Tier 1was published in the year 1996 and it was the first set released for emission regulations. After this regulation was published, the EPA has been strict on these which resulted to engine manufacturers developing more advance innovations. After each tier of regulation is released, there has been a considerable amount of reduction in two of diesel engine’s main pollutant, nitrogen oxides and particulate matter. After a new tier is released, the EPA is giving operators two years before they can install a new engine that is able to comply with the standards.
In the case of legacy equipment, those that has complied the emission standards on the year that it was manufactured can operate in some not very strict places. The good thing about legacy equipment is they can be rebuilt and then reused just as long as the new version follows the latest emission standard in place. While those engines that were manufactured for a certain fleet cannot operate unless they meet the standard of emissions set for them.

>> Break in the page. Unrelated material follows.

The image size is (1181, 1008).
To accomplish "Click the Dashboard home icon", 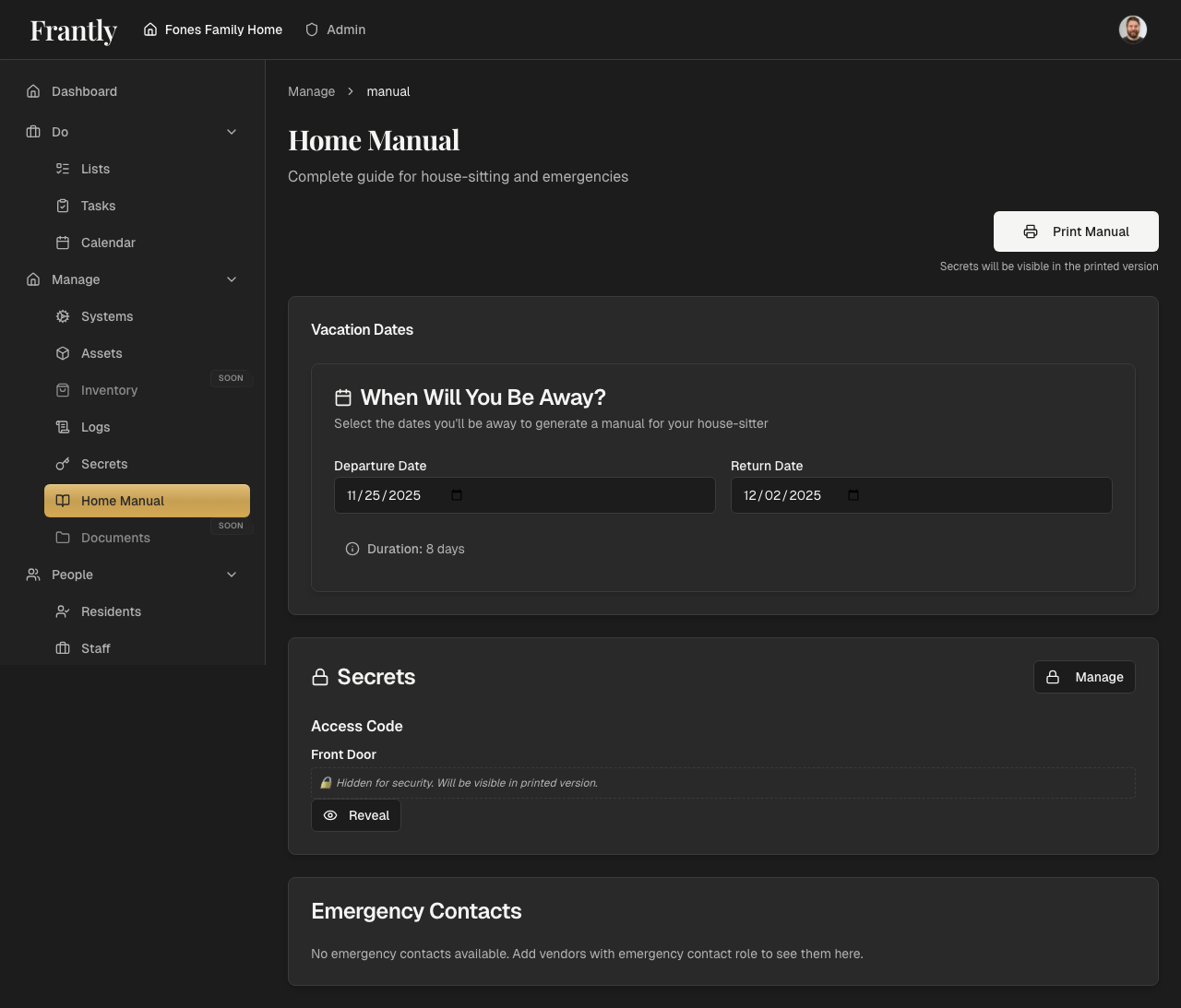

As of date, Tier 4 emissions requirement is the strictest tier that the EPA has released for. Tier 4 is for diesel engines used in off-highway operation. Most of the power ranges are temporarily assigned under the Tier 4i which is considered an interim period while the final version of the Tier 4 is under some work. The requirements under the Tier 4i are less strict either in NOx or PM. The tier 4 requirements, for engines that are operating below 25 mechanical horsepower, came into effect last 2008. While Tier 4i is focused on engines that are operating from 25 to 48 horsepower range. In cases of engines that are operating higher than 48 horsepower, last 2011 or 2012, Tier 4i has been assigned but the requirements depend on the power range. Tier 4 emissions requirement was made final last 2013-2015 and covers engine depending on their power range. The power ranges that were used as basis are not the generator set’s electrical output but the engine’s mechanical output.